In the following entries, how many lines contain the string "below"? Reply with the number alone.

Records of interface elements
+++

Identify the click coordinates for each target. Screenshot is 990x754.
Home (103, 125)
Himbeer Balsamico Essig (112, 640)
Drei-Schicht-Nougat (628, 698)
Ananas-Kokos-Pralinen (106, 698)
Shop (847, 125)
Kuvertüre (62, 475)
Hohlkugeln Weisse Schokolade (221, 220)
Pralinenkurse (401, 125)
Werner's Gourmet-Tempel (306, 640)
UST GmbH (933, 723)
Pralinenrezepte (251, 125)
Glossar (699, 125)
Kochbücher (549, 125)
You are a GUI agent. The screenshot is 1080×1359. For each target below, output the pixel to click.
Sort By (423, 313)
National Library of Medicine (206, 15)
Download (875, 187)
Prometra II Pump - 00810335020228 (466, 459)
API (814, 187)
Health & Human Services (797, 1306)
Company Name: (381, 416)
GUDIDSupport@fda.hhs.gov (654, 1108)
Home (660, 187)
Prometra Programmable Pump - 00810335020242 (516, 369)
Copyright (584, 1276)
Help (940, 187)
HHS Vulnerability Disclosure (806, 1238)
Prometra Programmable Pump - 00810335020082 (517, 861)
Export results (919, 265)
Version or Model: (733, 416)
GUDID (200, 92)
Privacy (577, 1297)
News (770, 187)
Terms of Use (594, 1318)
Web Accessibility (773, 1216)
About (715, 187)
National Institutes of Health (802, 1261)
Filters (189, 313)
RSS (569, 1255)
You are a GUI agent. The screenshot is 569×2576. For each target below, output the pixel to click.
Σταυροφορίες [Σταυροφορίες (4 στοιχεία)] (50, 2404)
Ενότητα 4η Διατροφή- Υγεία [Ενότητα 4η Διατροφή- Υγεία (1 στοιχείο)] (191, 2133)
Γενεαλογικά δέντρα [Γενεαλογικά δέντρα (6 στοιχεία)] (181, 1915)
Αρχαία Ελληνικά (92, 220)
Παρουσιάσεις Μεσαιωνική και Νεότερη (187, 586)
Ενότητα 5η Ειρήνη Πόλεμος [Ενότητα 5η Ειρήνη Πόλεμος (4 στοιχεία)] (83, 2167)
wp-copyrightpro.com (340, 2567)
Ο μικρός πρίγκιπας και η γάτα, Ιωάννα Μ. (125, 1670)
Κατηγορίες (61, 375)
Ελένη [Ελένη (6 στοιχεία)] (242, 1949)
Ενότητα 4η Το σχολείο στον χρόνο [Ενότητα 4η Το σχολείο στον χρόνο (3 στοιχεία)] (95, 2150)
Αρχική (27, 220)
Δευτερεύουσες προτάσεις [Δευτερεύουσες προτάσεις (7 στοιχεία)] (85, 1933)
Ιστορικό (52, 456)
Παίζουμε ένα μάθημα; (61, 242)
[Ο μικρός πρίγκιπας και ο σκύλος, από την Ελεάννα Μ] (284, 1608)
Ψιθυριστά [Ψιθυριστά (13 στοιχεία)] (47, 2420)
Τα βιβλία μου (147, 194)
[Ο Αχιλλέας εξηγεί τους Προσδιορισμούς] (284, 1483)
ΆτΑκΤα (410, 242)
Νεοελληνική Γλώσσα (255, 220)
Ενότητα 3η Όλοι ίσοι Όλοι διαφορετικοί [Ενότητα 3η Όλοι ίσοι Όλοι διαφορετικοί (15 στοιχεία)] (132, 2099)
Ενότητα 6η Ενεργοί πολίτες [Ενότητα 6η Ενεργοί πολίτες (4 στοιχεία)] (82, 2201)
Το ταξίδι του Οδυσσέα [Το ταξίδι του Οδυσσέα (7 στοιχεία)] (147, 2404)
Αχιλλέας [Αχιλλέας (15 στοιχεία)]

+++

**RESPONSE**
2